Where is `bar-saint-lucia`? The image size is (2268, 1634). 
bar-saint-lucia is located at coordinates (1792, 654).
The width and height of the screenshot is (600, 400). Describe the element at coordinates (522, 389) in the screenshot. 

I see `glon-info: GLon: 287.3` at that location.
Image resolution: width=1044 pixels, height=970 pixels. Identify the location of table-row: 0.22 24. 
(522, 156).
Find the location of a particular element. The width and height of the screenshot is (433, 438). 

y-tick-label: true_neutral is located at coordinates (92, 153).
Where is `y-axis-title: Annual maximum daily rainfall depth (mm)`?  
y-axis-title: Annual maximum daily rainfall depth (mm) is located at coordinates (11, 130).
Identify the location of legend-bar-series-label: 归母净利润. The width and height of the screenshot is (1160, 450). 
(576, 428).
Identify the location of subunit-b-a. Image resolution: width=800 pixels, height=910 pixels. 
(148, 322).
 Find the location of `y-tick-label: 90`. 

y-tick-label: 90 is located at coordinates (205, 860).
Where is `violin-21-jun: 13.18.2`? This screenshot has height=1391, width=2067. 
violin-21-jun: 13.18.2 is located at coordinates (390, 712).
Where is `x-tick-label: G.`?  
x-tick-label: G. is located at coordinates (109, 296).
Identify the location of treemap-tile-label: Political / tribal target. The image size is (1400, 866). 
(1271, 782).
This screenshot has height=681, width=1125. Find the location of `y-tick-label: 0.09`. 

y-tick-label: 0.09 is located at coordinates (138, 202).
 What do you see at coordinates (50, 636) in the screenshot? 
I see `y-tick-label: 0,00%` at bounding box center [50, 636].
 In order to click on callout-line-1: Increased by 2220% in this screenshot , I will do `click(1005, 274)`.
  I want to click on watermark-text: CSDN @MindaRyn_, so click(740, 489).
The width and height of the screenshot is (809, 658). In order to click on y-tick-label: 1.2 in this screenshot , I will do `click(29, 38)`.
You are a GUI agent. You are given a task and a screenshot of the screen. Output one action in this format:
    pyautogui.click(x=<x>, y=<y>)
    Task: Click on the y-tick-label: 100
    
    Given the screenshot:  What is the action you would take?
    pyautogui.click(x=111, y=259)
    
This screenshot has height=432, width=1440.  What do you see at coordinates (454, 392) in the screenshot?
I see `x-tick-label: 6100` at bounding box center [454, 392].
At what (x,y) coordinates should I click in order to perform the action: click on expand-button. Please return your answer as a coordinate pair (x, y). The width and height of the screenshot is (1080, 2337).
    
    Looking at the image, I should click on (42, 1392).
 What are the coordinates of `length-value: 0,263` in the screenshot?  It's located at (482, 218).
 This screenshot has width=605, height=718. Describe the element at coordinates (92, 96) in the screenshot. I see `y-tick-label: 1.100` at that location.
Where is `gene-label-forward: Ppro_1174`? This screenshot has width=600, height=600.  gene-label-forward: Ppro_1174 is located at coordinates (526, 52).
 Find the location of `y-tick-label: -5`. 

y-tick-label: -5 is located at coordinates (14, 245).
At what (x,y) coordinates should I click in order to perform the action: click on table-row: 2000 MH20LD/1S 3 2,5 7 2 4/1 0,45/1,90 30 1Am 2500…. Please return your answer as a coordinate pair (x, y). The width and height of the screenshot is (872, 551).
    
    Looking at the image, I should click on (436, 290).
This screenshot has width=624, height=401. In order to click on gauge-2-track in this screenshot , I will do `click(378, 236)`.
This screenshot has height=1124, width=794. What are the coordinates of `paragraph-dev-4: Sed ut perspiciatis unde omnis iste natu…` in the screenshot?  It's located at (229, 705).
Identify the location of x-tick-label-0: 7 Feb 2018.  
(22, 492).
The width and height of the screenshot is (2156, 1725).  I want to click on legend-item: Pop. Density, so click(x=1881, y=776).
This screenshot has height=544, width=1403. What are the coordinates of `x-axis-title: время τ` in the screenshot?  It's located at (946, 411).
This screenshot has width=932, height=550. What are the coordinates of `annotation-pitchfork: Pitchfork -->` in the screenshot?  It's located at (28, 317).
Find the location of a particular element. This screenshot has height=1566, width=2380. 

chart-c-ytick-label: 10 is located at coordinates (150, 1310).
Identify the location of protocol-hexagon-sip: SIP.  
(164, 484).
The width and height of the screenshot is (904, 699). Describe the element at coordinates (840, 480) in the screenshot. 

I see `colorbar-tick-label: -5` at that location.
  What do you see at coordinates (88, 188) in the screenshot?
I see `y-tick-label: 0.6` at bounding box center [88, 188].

────────

Reproduce each of the records above word for word, with no changes.

Where is `bar-saint-lucia`? The image size is (2268, 1634). 
bar-saint-lucia is located at coordinates (1792, 654).
The width and height of the screenshot is (600, 400). Describe the element at coordinates (522, 389) in the screenshot. 

I see `glon-info: GLon: 287.3` at that location.
Image resolution: width=1044 pixels, height=970 pixels. Identify the location of table-row: 0.22 24. 
(522, 156).
Find the location of a particular element. The width and height of the screenshot is (433, 438). 

y-tick-label: true_neutral is located at coordinates (92, 153).
Where is `y-axis-title: Annual maximum daily rainfall depth (mm)`?  
y-axis-title: Annual maximum daily rainfall depth (mm) is located at coordinates (11, 130).
Identify the location of legend-bar-series-label: 归母净利润. The width and height of the screenshot is (1160, 450). 
(576, 428).
Identify the location of subunit-b-a. Image resolution: width=800 pixels, height=910 pixels. 
(148, 322).
 Find the location of `y-tick-label: 90`. 

y-tick-label: 90 is located at coordinates (205, 860).
Where is `violin-21-jun: 13.18.2`? This screenshot has height=1391, width=2067. 
violin-21-jun: 13.18.2 is located at coordinates (390, 712).
Where is `x-tick-label: G.`?  
x-tick-label: G. is located at coordinates (109, 296).
Identify the location of treemap-tile-label: Political / tribal target. The image size is (1400, 866). 
(1271, 782).
This screenshot has height=681, width=1125. Find the location of `y-tick-label: 0.09`. 

y-tick-label: 0.09 is located at coordinates (138, 202).
 What do you see at coordinates (50, 636) in the screenshot? 
I see `y-tick-label: 0,00%` at bounding box center [50, 636].
 In order to click on callout-line-1: Increased by 2220% in this screenshot , I will do `click(1005, 274)`.
  I want to click on watermark-text: CSDN @MindaRyn_, so click(740, 489).
The width and height of the screenshot is (809, 658). In order to click on y-tick-label: 1.2 in this screenshot , I will do `click(29, 38)`.
You are a GUI agent. You are given a task and a screenshot of the screen. Output one action in this format:
    pyautogui.click(x=<x>, y=<y>)
    Task: Click on the y-tick-label: 100
    
    Given the screenshot:  What is the action you would take?
    pyautogui.click(x=111, y=259)
    
This screenshot has height=432, width=1440.  What do you see at coordinates (454, 392) in the screenshot?
I see `x-tick-label: 6100` at bounding box center [454, 392].
At what (x,y) coordinates should I click in order to perform the action: click on expand-button. Please return your answer as a coordinate pair (x, y). The width and height of the screenshot is (1080, 2337).
    
    Looking at the image, I should click on (42, 1392).
 What are the coordinates of `length-value: 0,263` in the screenshot?  It's located at (482, 218).
 This screenshot has width=605, height=718. Describe the element at coordinates (92, 96) in the screenshot. I see `y-tick-label: 1.100` at that location.
Where is `gene-label-forward: Ppro_1174`? This screenshot has width=600, height=600.  gene-label-forward: Ppro_1174 is located at coordinates (526, 52).
 Find the location of `y-tick-label: -5`. 

y-tick-label: -5 is located at coordinates (14, 245).
At what (x,y) coordinates should I click in order to perform the action: click on table-row: 2000 MH20LD/1S 3 2,5 7 2 4/1 0,45/1,90 30 1Am 2500…. Please return your answer as a coordinate pair (x, y). The width and height of the screenshot is (872, 551).
    
    Looking at the image, I should click on (436, 290).
This screenshot has width=624, height=401. In order to click on gauge-2-track in this screenshot , I will do `click(378, 236)`.
This screenshot has height=1124, width=794. What are the coordinates of `paragraph-dev-4: Sed ut perspiciatis unde omnis iste natu…` in the screenshot?  It's located at (229, 705).
Identify the location of x-tick-label-0: 7 Feb 2018.  
(22, 492).
The width and height of the screenshot is (2156, 1725).  I want to click on legend-item: Pop. Density, so click(x=1881, y=776).
This screenshot has height=544, width=1403. What are the coordinates of `x-axis-title: время τ` in the screenshot?  It's located at (946, 411).
This screenshot has width=932, height=550. What are the coordinates of `annotation-pitchfork: Pitchfork -->` in the screenshot?  It's located at (28, 317).
Find the location of a particular element. This screenshot has height=1566, width=2380. 

chart-c-ytick-label: 10 is located at coordinates (150, 1310).
Identify the location of protocol-hexagon-sip: SIP.  
(164, 484).
The width and height of the screenshot is (904, 699). Describe the element at coordinates (840, 480) in the screenshot. 

I see `colorbar-tick-label: -5` at that location.
  What do you see at coordinates (88, 188) in the screenshot?
I see `y-tick-label: 0.6` at bounding box center [88, 188].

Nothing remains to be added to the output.